Interior Department finalizes rule to curb excessive methane emissions

The Department of the Interior has released a final rule from the Bureau of Land Management on a plan to curb excessive methane emissions from oil and gas production on federal and tribal land.

The final rule modernizes regulations that are more than 40 years old, requiring oil and gas companies to find and fix leaks while paying royalties to taxpayers and tribal mineral owners, the DOI said.

The rule is separate from an EPA final rule issued in December 2023.

The BLM rule is expected to generate more than $50 million in additional natural gas royalty payments each year to the federal taxpayer and tribal mineral owners, while conserving billions of cubic feet of gas that might otherwise have been vented, flared or leaked from oil and gas operations.

The gas that is conserved will be available to power American homes and industries, the DOI said.

“By leveraging modern technology and best practices to reduce natural gas waste, we are taking long-overdue steps that will increase accountability for oil and gas operators and benefit energy communities now and for generations to come,” DOI Secretary Deb Haaland said.  

Since the 1980s, as the pace of oil and gas development on public lands has rapidly expanded, the percentage of natural gas lost to venting (the intentional release of natural gas) and flaring (the burning of vented natural gas) has more than doubled, the DOI said.

Between 2010 and 2020, the total venting and flaring reported by federal and Indian onshore lessees averaged approximately 44.2 billion cubic feet per year, enough to serve more than 675,000 homes.

The final rule responds to a series of U.S. Government Accountability Office reports highlighting revenue lost due to BLM regulations.
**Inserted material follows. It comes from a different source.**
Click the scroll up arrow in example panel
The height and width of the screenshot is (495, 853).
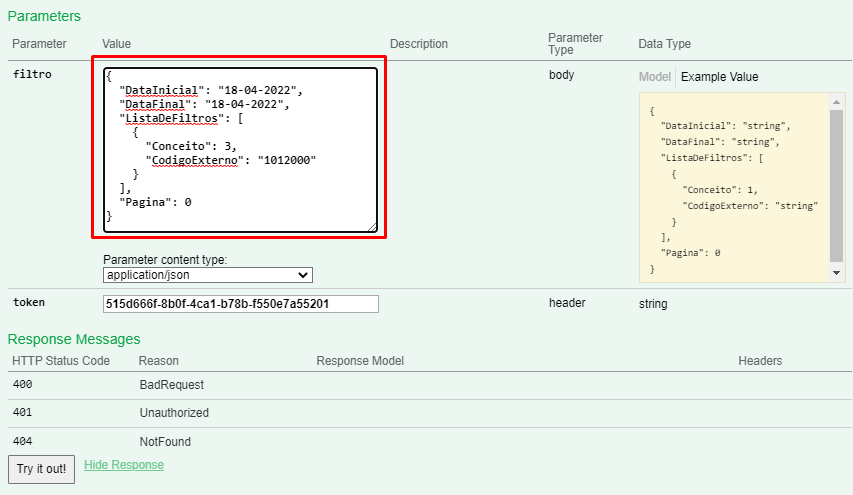(837, 101)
The DOI said the new rule is consistent with the $369 billion Inflation Reduction Act, which was passed in 2022 and aims to reduce carbon emissions by 40%. Under the law’s Methane Emissions Reduction Action Plan, companies who report carbon emissions of more than 25,000 metric tons began paying $900 per ton for their methane output this year. Companies will pay $1,200 more in 2025 and $1,500 in 2026 and beyond.